Intel® RAID Web Console 2 Advisory

Summary:

Intel has identified a potential vulnerability in the Intel® RAID Web Console 2 (RWC2). Intel has issued a Product Discontinuation notice for RWC2. Intel recommends that users uninstall Intel® RWC2, then install RAID Web Console 3 (RWC3).****

Vulnerability Details:

CVEID: CVE-2019-0173

Description: Authentication bypass in the web console for Intel® Raid Web Console 2 all versions may allow an unauthenticated attacker to potentially enable disclosure of information via network access.

CVSS Base Score: 6.8 Medium

CVSS Vector: CVSS:3.1/AV:N/AC:L/PR:L/UI:R/S:U/C:L/I:L/A:H

Affected Products:

Intel® RAID Web Console 2 all versions.

Recommendations:

Intel recommends that users uninstall Intel® RAID Web Console 2, then install RAID Web Console 3 version 7.009.011.000 or later.

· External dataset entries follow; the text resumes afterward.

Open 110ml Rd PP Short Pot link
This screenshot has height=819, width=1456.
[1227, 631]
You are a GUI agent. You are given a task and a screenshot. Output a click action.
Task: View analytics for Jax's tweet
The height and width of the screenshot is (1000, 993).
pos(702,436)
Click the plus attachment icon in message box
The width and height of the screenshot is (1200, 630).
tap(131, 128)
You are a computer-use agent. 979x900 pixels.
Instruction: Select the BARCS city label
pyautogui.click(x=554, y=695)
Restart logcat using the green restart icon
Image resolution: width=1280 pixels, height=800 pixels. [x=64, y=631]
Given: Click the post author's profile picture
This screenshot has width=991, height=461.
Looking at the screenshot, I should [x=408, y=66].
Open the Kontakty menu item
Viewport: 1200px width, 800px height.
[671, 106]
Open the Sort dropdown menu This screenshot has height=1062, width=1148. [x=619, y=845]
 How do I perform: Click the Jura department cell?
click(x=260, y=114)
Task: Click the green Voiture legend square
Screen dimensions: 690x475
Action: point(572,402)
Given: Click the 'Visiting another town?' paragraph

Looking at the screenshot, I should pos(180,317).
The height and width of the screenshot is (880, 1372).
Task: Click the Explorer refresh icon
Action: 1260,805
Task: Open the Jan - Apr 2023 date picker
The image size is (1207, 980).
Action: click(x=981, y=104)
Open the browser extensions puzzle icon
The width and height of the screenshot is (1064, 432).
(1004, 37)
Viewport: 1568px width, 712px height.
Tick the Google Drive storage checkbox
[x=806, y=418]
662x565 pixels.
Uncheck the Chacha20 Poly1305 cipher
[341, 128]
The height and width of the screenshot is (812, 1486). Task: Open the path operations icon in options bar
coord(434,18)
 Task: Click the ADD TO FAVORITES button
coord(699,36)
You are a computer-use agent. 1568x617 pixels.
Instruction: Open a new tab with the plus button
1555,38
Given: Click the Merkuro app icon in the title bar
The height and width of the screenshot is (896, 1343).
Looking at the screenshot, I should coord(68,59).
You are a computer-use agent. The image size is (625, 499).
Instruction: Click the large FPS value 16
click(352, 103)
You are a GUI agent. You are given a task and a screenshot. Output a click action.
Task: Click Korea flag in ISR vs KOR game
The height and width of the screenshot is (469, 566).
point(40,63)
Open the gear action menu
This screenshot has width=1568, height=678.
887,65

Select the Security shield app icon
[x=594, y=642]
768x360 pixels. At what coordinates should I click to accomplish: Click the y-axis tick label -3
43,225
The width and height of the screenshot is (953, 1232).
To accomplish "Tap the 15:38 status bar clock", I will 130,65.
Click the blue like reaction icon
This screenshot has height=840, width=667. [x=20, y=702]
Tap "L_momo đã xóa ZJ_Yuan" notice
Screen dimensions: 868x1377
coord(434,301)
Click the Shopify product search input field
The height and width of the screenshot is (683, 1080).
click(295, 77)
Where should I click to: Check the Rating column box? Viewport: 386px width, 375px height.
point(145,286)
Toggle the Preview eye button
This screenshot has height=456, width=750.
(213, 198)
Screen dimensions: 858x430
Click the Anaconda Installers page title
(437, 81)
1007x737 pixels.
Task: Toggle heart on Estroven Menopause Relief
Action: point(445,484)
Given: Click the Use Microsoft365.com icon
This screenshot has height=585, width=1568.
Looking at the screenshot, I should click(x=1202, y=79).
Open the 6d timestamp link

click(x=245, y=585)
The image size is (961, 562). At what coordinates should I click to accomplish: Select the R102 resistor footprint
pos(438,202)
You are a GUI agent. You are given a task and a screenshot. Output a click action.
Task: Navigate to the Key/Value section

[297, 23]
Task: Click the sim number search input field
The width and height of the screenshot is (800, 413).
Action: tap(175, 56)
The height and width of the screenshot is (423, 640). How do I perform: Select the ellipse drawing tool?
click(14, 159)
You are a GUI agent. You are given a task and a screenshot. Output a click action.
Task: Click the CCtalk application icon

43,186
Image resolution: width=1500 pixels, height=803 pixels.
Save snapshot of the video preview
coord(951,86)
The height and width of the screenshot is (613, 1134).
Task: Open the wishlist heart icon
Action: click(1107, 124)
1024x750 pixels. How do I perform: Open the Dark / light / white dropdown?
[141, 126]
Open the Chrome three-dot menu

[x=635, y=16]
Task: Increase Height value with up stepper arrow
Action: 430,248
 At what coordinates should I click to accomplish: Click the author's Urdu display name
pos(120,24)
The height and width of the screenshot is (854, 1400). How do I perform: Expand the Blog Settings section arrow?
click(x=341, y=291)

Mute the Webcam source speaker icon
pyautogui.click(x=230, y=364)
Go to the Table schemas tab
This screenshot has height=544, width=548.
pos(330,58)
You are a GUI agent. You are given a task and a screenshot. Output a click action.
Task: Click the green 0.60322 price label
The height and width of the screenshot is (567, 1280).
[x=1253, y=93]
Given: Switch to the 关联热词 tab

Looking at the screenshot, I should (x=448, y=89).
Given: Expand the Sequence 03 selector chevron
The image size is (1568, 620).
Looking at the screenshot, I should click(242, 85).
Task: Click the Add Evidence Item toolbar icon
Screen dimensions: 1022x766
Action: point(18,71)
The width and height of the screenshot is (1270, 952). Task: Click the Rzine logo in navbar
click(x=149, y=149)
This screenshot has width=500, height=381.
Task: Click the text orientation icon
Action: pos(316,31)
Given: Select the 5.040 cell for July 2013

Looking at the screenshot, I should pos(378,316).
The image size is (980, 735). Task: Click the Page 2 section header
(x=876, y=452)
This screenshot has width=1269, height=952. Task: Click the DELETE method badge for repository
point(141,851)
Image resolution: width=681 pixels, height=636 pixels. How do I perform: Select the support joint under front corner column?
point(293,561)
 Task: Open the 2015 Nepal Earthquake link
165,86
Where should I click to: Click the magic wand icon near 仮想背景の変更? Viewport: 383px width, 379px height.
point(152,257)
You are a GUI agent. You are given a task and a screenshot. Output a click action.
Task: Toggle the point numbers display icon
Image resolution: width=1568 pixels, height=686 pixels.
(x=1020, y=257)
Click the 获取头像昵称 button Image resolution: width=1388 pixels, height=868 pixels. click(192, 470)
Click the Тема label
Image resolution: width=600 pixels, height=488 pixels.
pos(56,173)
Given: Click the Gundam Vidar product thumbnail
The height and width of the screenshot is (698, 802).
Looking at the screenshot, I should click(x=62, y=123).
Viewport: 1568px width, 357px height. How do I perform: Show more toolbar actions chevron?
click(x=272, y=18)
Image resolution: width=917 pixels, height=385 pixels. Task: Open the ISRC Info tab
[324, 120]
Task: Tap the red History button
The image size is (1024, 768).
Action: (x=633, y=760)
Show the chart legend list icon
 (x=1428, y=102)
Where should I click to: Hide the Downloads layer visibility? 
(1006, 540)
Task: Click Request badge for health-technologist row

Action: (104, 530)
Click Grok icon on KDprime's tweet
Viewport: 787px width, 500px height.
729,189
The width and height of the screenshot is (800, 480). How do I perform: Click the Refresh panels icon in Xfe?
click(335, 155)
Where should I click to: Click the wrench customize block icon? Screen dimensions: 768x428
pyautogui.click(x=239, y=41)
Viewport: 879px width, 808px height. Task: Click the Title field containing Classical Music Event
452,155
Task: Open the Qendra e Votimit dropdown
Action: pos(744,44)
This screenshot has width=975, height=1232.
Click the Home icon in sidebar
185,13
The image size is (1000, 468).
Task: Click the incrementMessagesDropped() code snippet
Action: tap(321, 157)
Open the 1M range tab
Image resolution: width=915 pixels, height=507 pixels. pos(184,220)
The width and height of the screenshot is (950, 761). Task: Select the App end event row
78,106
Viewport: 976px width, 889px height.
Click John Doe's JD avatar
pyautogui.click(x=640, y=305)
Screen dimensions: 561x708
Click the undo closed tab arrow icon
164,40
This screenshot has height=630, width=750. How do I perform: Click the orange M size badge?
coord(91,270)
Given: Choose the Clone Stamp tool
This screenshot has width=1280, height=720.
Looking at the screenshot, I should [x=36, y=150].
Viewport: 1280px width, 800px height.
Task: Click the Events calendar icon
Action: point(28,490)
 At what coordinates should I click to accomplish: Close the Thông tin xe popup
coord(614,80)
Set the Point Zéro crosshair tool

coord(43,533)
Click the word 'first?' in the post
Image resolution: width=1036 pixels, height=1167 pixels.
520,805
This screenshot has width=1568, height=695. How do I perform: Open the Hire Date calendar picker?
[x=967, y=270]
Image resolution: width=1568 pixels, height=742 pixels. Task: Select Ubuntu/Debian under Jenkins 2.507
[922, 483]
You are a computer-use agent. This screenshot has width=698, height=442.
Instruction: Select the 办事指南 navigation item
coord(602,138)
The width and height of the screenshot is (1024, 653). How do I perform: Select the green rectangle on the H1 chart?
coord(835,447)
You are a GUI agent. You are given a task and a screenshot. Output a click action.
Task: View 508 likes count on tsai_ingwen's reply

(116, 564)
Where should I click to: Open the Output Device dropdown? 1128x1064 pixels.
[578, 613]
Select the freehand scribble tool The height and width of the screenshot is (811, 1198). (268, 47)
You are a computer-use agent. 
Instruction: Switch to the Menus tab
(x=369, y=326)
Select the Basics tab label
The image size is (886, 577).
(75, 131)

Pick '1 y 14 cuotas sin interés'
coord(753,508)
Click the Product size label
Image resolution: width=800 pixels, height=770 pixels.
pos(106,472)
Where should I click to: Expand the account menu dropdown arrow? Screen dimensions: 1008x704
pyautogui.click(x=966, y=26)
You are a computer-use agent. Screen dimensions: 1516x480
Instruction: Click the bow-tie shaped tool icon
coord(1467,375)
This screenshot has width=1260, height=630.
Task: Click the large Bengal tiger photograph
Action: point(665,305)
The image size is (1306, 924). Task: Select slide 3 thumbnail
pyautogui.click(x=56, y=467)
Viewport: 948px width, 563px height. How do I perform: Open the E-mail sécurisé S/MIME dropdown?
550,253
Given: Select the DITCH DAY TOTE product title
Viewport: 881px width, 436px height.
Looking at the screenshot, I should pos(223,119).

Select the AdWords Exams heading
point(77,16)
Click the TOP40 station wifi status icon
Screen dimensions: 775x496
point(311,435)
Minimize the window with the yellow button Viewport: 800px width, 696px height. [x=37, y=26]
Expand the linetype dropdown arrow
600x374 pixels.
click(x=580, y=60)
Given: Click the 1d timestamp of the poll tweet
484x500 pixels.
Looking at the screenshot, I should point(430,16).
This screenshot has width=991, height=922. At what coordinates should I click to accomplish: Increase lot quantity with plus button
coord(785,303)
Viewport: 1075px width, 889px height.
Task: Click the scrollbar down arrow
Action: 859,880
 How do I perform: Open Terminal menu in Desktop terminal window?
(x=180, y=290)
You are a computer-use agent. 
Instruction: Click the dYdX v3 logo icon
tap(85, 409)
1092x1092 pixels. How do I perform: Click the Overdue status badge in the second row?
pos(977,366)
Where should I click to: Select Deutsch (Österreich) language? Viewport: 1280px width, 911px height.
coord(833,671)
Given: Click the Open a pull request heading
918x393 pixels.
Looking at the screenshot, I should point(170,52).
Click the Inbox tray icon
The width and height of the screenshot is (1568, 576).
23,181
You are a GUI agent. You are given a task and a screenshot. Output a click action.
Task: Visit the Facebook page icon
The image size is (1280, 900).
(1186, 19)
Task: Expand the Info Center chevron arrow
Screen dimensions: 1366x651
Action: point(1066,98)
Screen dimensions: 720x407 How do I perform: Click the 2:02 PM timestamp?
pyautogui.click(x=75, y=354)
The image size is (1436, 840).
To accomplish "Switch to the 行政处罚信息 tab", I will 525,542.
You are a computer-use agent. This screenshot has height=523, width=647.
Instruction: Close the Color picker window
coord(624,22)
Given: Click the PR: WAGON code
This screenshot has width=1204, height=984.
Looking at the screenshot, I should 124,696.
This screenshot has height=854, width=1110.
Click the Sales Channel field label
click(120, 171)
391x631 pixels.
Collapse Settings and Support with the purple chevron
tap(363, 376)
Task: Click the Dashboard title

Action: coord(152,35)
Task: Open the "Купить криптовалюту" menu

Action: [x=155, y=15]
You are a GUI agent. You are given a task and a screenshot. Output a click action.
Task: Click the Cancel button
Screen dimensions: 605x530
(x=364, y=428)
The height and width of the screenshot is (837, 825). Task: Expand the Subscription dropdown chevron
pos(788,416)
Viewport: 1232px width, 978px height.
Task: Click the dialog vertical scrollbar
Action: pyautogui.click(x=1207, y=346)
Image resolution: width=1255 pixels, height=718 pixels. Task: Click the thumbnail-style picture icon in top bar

Intel® RAID Web Console 3 is available for download at this location: <https://downloadcenter.intel.com/download/28781/Intel-RAID-Web-Console-3-for-Windows-?product=43732&gt;

Acknowledgements:

Intel would like to thank trotmaster99 for reporting this issue.

Intel, and nearly the entire technology industry, follows a disclosure practice called Coordinated Disclosure, under which a cybersecurity vulnerability is generally publicly disclosed only after mitigations are available.